>>>>

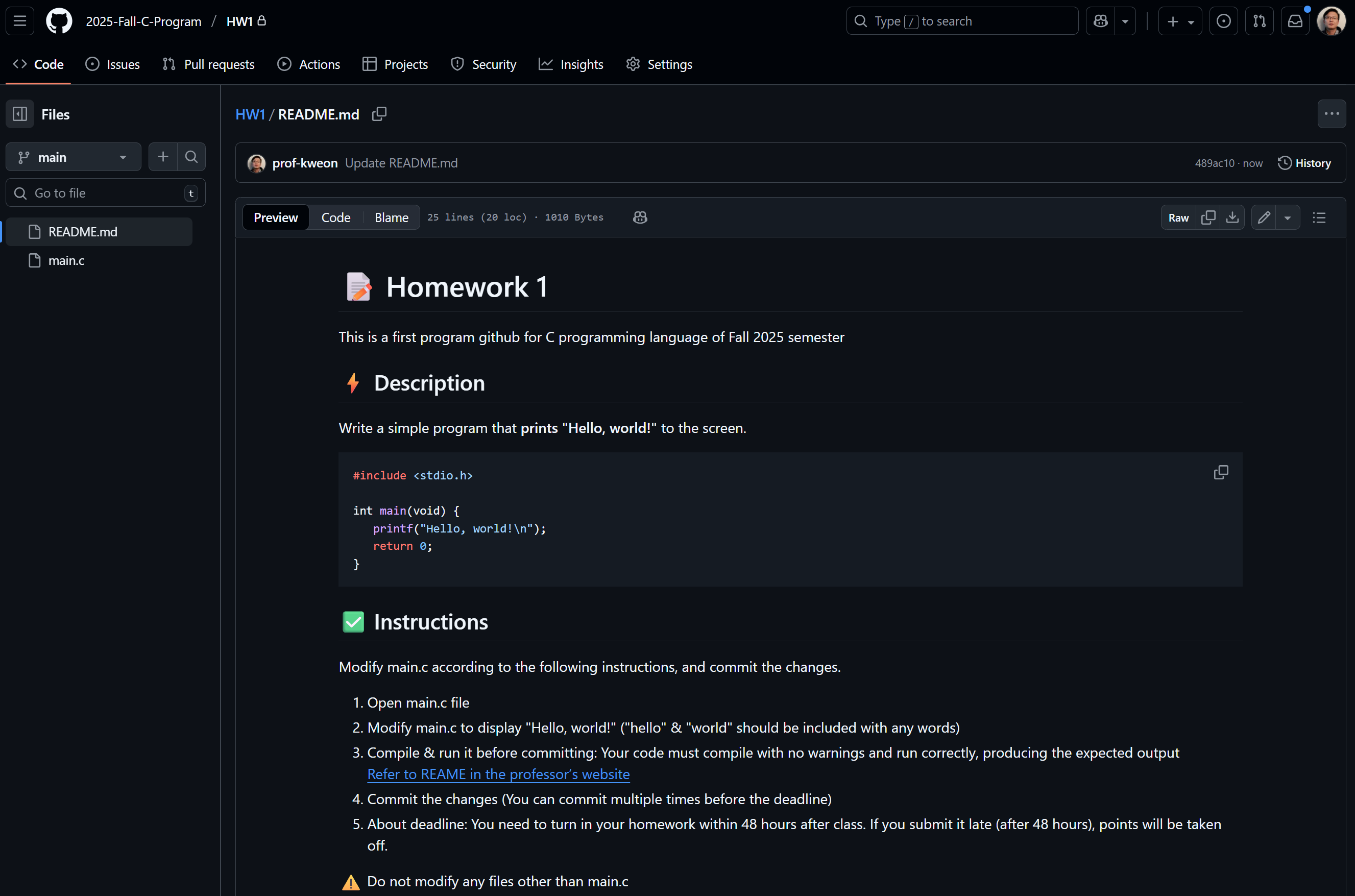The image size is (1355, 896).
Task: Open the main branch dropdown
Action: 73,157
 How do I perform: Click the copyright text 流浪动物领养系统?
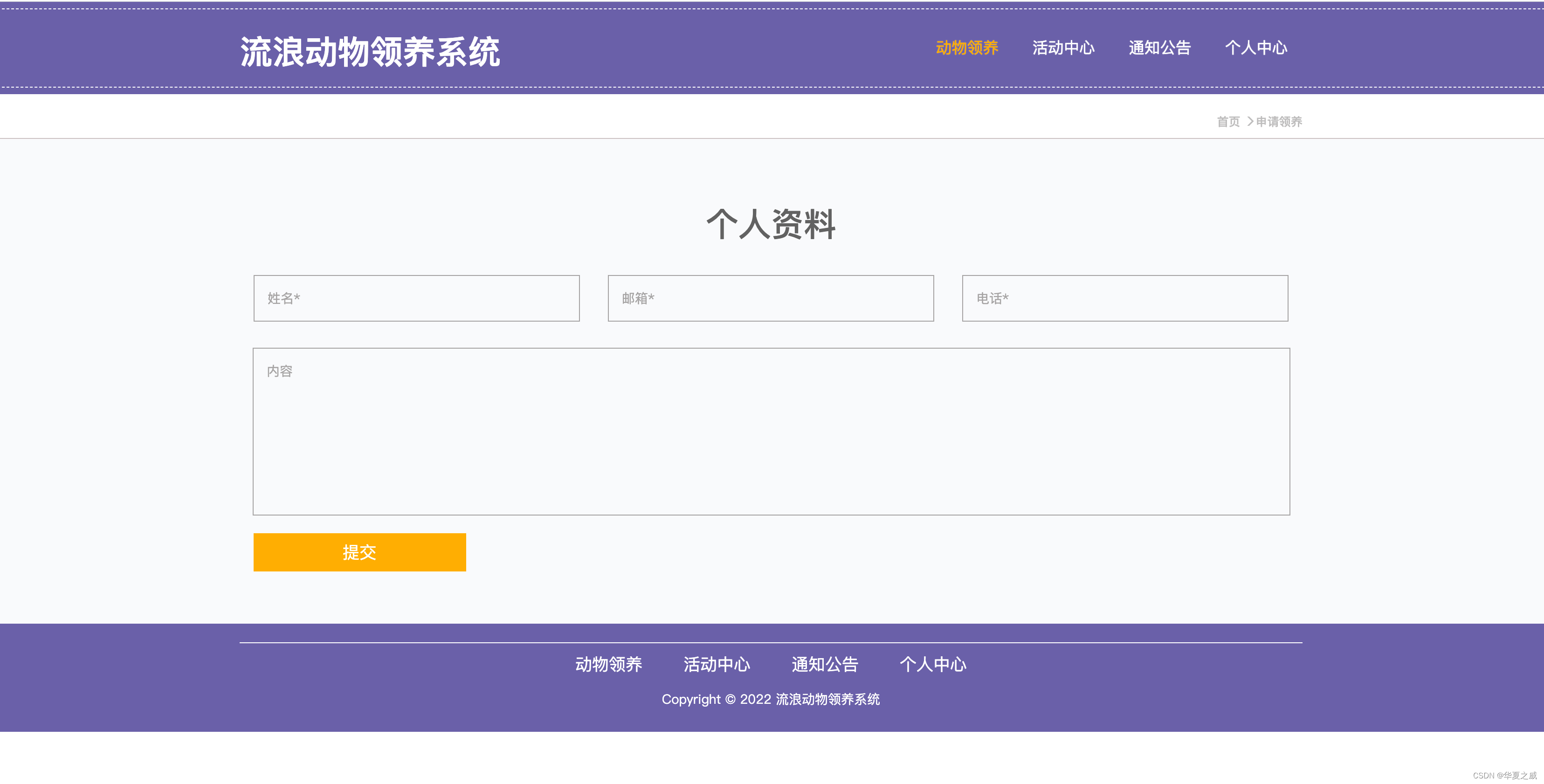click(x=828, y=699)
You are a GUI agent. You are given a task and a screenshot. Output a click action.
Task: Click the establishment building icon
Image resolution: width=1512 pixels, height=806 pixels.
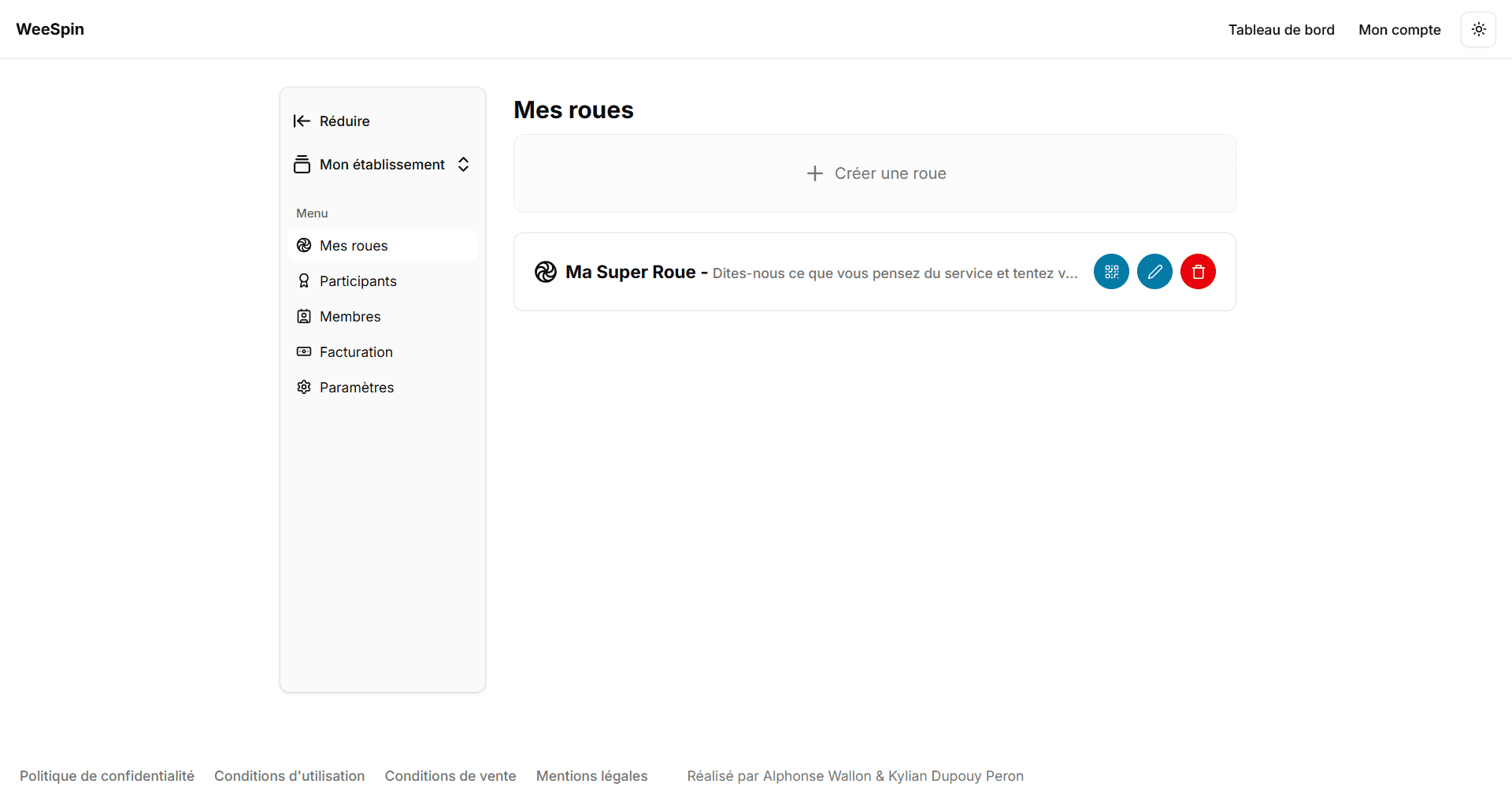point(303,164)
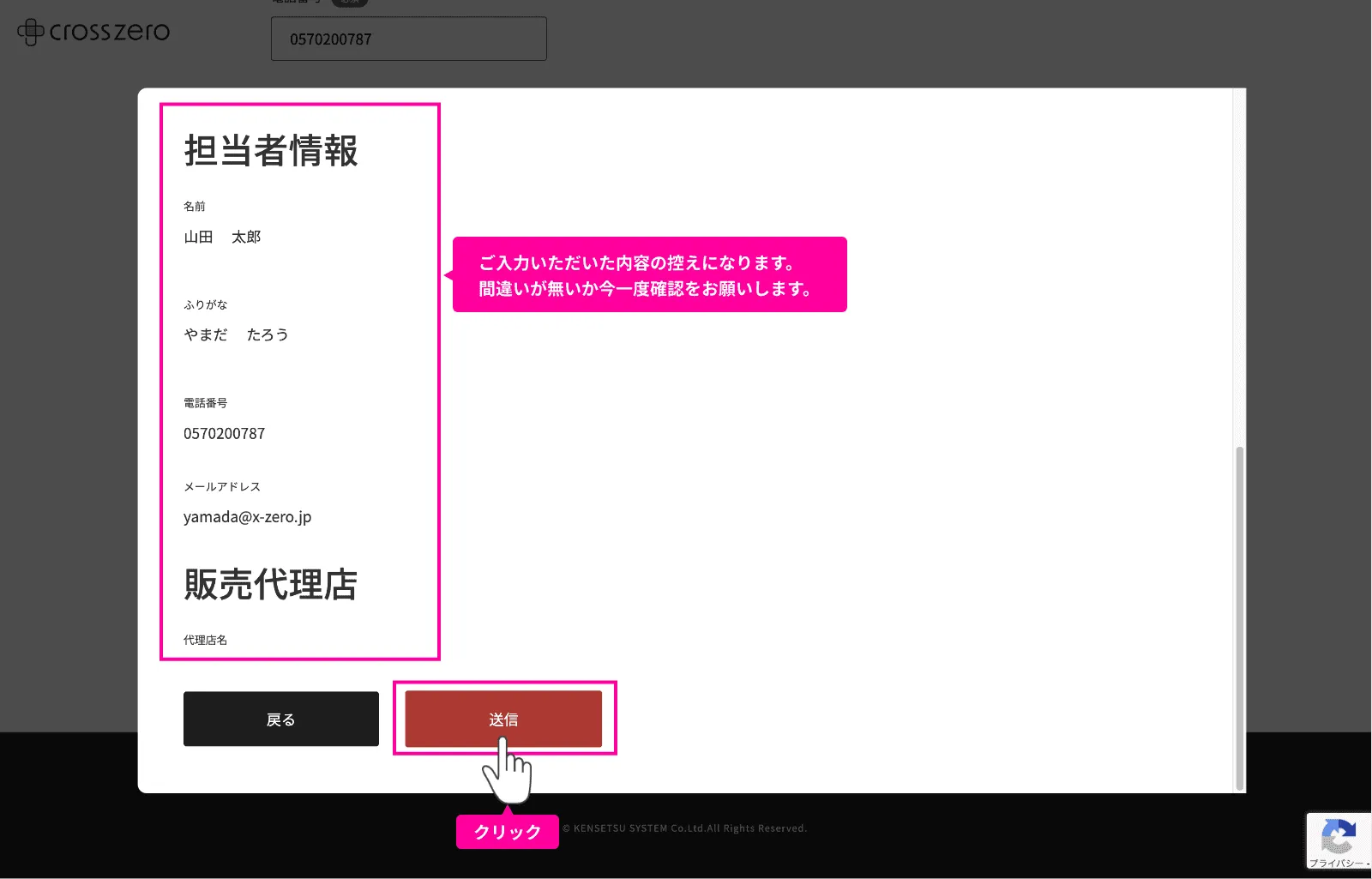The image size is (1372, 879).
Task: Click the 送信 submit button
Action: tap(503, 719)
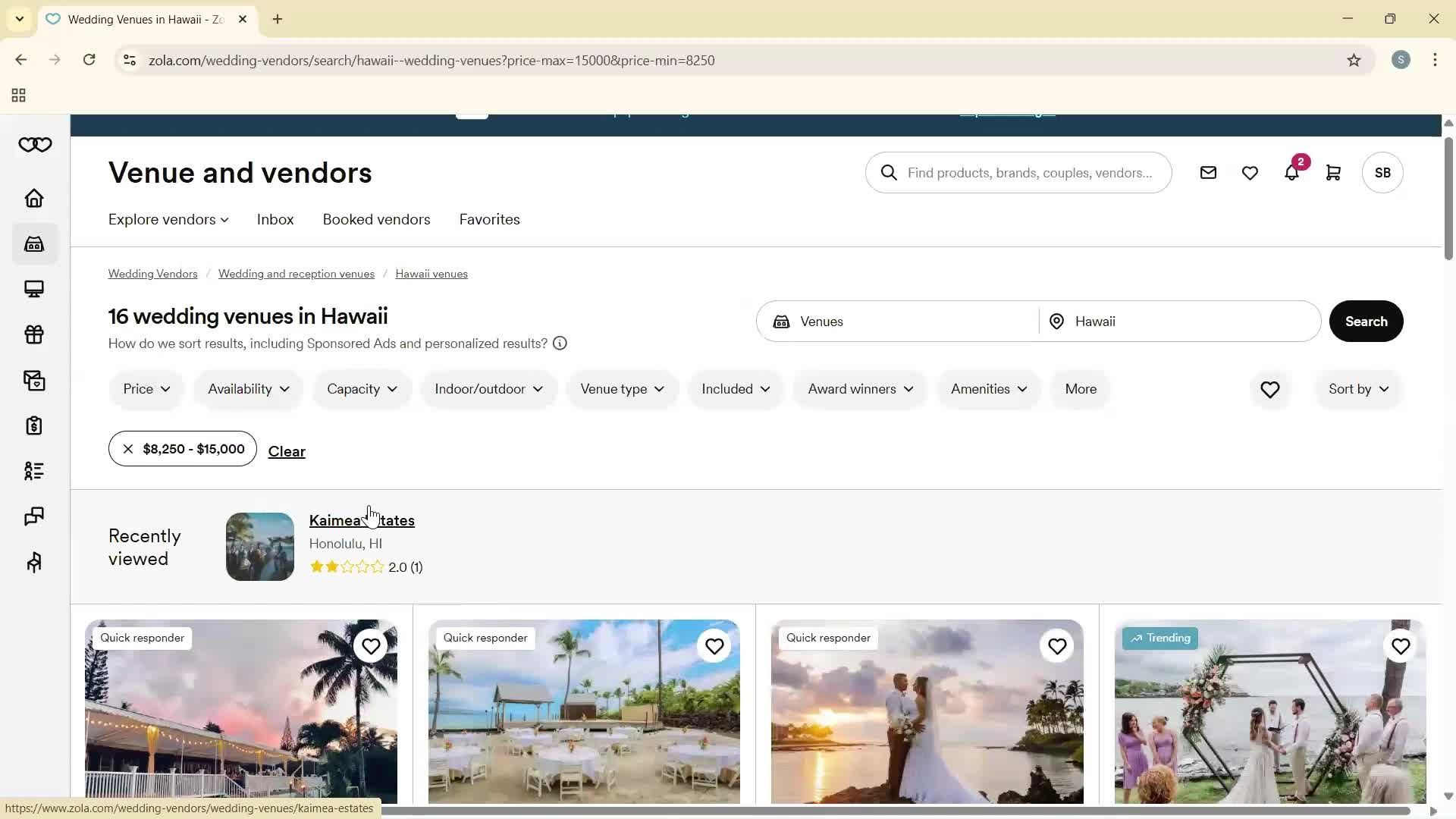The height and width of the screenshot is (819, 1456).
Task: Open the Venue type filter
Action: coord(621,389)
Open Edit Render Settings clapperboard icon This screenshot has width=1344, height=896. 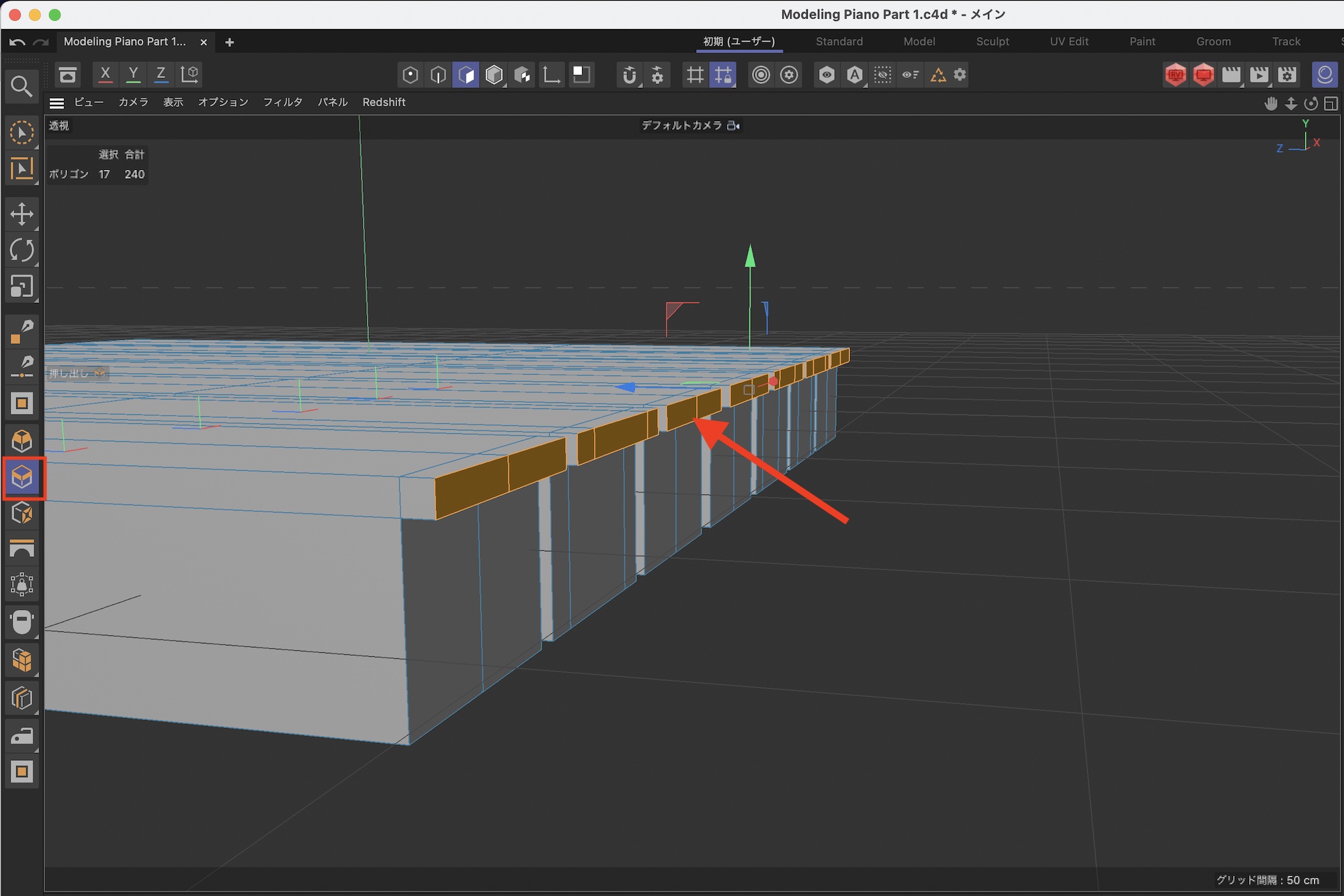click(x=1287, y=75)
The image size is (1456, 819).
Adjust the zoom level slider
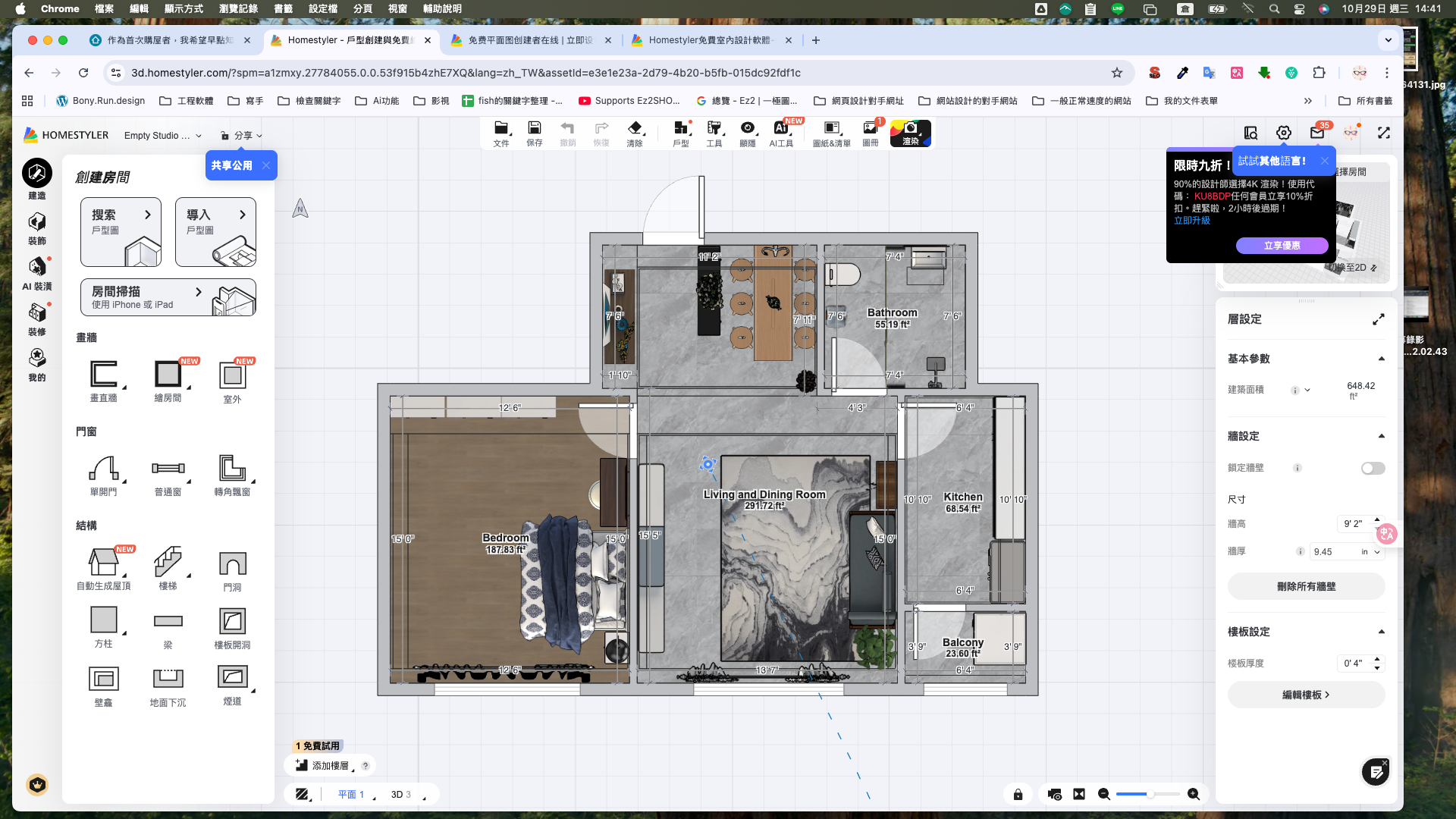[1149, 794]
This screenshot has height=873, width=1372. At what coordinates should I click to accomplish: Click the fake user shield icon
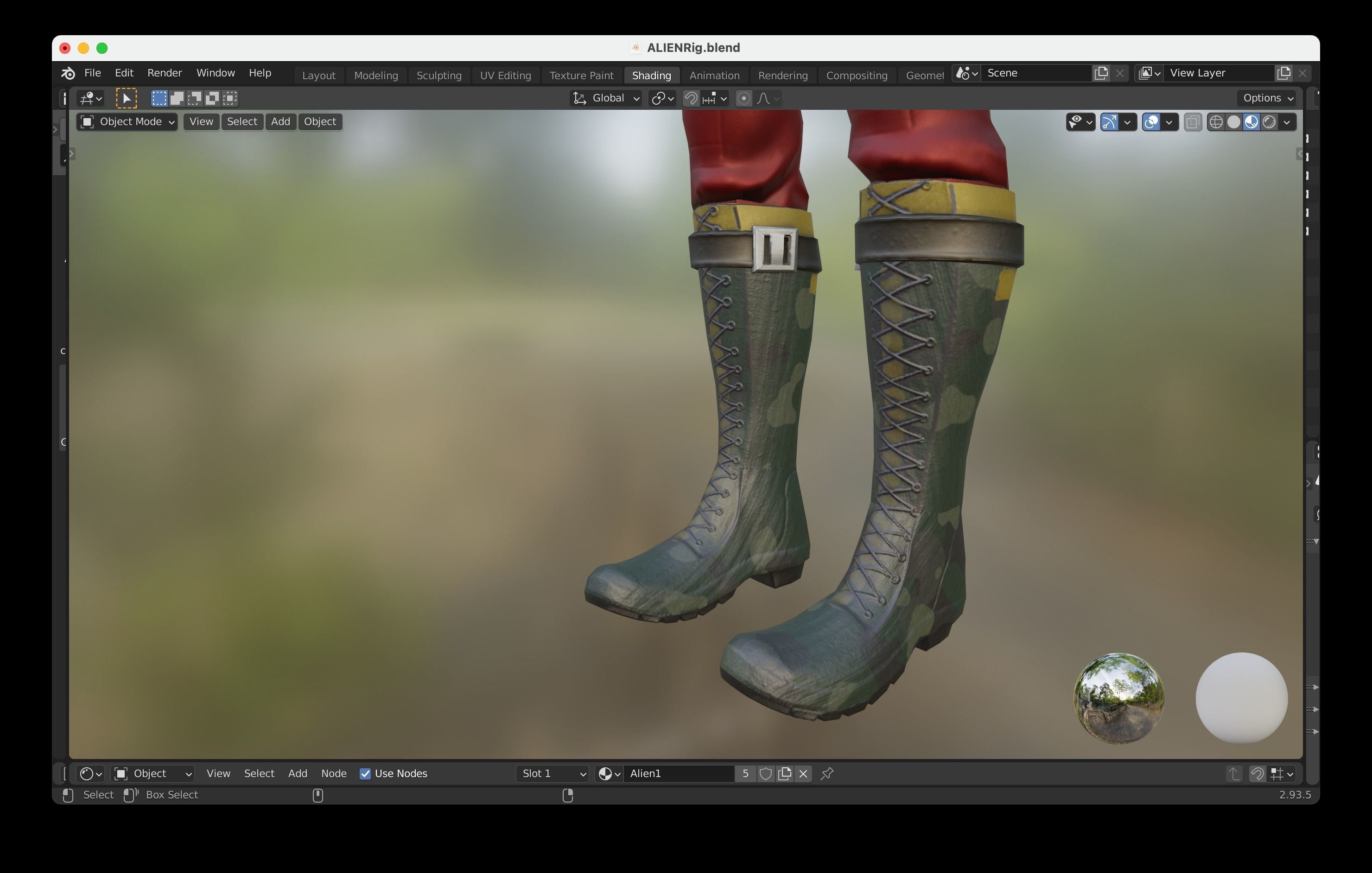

<<<<

§ **WHAT THE TASK REQUIRES**
Skip the pictures and retype exactly the lines from the one that contains "The image size is (1456, 819)." to the last line of the records.

§ **TASK ANSWER**
The image size is (1456, 819).
Adjust the zoom level slider
[1149, 794]
This screenshot has height=873, width=1372. At what coordinates should I click to accomplish: Click the fake user shield icon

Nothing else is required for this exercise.